Hakikat riba
BAB I
PENDAHULUAN
PENDAHULUAN
A. Latar Belakang
Islam
melarang semua bentuk transaksi yang mengandung unsur kejahatan dan penipuan.
Di mana hak-hak semua pihak yang terlibat dalam sebuah perilaku ekonomi yang
tidak dijelaskan secara seksama (terbuka/jelas), akan mengakibatkan sebagian
dari pihak yang yang terlibat menarik keuntungan, akan tetapi dengan merugikan
pihak yang lain.
Apapun
bentuknya, segala aktivitas dalam bidang ekonomi yang tidak dihalalkan dalam
Islam adalah suatu perilaku ekonomi yang mengandung unsur yang tidak halal,
atau melanggar dan merampas hak kekayaan orang lain.
Larangan riba dalam al-Qur’an diturunkan secara bertahap, hal ini memang
salah satu karakteristik al-Qur’an dalam memberlakukan hukum,
adalah menggunakan pendekatan berangsur-angsur atau bertahap (at-tadrij fi
at-tasyri’).
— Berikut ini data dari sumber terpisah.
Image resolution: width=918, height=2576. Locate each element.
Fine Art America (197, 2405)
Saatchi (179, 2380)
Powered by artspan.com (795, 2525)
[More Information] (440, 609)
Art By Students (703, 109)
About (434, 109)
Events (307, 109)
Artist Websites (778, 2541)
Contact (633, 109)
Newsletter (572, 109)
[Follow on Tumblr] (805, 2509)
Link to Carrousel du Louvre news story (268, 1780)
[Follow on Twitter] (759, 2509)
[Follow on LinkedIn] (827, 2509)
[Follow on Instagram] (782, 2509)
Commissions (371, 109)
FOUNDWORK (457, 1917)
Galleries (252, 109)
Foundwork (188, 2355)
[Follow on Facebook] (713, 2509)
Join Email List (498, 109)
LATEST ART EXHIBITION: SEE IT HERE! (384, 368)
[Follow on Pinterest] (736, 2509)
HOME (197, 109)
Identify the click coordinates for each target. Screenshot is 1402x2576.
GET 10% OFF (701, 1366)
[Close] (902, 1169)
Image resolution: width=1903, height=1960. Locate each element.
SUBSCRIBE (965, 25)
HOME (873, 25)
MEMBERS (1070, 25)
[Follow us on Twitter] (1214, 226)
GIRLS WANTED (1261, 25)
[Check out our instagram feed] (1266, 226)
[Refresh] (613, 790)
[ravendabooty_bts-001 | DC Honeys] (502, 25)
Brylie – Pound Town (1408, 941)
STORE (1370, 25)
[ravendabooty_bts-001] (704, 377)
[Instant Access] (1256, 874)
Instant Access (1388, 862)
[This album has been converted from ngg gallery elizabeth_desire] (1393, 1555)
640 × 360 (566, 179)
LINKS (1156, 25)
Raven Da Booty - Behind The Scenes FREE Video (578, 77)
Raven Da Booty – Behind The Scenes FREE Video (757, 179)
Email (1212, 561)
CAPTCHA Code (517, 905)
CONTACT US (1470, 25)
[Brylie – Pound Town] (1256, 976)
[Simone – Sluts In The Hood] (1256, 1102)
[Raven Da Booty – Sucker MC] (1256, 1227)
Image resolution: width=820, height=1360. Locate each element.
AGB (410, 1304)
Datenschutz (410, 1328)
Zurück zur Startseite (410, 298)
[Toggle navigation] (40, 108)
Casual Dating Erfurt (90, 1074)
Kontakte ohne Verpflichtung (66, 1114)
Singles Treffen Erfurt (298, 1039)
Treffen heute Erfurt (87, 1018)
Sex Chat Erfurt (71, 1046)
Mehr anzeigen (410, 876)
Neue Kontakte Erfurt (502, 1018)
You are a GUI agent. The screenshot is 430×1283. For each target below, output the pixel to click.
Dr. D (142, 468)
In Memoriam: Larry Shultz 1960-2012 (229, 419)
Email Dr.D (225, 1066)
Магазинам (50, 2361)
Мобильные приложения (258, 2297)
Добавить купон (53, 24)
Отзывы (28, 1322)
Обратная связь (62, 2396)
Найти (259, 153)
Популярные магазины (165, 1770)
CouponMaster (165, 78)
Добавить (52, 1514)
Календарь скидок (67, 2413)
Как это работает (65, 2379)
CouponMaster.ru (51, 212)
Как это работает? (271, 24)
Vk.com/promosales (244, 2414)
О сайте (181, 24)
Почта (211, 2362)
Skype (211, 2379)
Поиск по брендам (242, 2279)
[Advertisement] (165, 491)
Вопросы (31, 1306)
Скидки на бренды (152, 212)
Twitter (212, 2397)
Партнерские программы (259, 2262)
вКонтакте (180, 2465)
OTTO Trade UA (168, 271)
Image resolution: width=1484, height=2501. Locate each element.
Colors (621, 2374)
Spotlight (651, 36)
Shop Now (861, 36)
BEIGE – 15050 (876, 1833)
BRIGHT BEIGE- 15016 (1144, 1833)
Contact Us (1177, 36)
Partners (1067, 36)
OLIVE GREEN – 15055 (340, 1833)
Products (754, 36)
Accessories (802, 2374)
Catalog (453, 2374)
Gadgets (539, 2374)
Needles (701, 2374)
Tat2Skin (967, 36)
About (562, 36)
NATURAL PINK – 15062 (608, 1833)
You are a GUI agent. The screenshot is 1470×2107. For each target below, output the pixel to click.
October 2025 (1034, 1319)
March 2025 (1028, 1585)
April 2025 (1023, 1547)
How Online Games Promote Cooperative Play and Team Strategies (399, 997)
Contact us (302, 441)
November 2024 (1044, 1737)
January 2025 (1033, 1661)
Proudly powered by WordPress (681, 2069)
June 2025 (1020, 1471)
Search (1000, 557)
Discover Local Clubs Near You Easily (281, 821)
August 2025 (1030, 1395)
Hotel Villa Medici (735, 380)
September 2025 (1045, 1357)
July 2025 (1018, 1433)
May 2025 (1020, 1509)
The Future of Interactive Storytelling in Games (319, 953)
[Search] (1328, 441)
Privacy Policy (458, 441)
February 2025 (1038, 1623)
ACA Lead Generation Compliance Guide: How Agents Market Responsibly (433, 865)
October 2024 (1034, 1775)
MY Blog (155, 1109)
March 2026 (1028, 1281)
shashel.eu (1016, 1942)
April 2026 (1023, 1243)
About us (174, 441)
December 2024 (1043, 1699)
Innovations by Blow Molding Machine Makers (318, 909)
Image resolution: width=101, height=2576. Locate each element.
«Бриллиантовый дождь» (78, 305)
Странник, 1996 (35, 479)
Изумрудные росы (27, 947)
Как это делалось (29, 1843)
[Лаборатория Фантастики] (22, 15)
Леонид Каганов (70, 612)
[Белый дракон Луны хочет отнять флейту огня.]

Ayat al-Qur’an tentang pelarangan riba dimaksud adalah
surat ar-Rum:39, surat an-Nisa:160-161, surat Ali
‘Imran:130, dan surat al-Baqarah:275-280. Urutan ayat al-Qur’an
tetang pelarangan riba tersebut mengacu tafsir al-Maragi dan as-sabuni.(Shihab,
1992:260). Riba yang dibicarakan dalam surat ar-Rum, pelarangannya
belum sekeras larangan riba di ayat lain.
Shihab, setelah mnguraikan panjang lebar tentang pengertian yang terkandung
dalam ayat-ayat riba, menarik kesimpulan bahwa yang dimaksud dengan riba adalah
kelebihan yang dipungut bersama jumlah hutang yang mengandung unsur
penganiayaan dan penindasan.
B. Rumusan Masalah
1.
Apakah hakikat riba?
2.
Bagaimana hukum riba?
3.
Apakah macam-macam riba?
BAB II
PEMBAHASAN
A.
Hakikat Riba
Secara
bahasa riba berarti ziyadah (زيادة)
atau tambahan. Dan secara istilah berarti tambahan pada harta yang disyaratkan
dalam transaksi dari dua pelaku akad dalam tukar menukar antara harta dengan
harta. Riba juga berarti "At-Ta'khir" (penundaan/penangguhan).
Disebut demikian karena memang Riba terjadi Karena ada penangguhan pembayaran
hutang, akhirnya muncul-lah Riba itu. Itu yang banyak terjadi di masa-masa era
sebelum Islam, dan masih terjadi sampai sekarang.
Riba secara
literal bearti peningkatan dan penambahan. Al-Qur’an juga mempergunakan istilah
ini untuk menyatakan peningkatan/ tambahan yang signifikan.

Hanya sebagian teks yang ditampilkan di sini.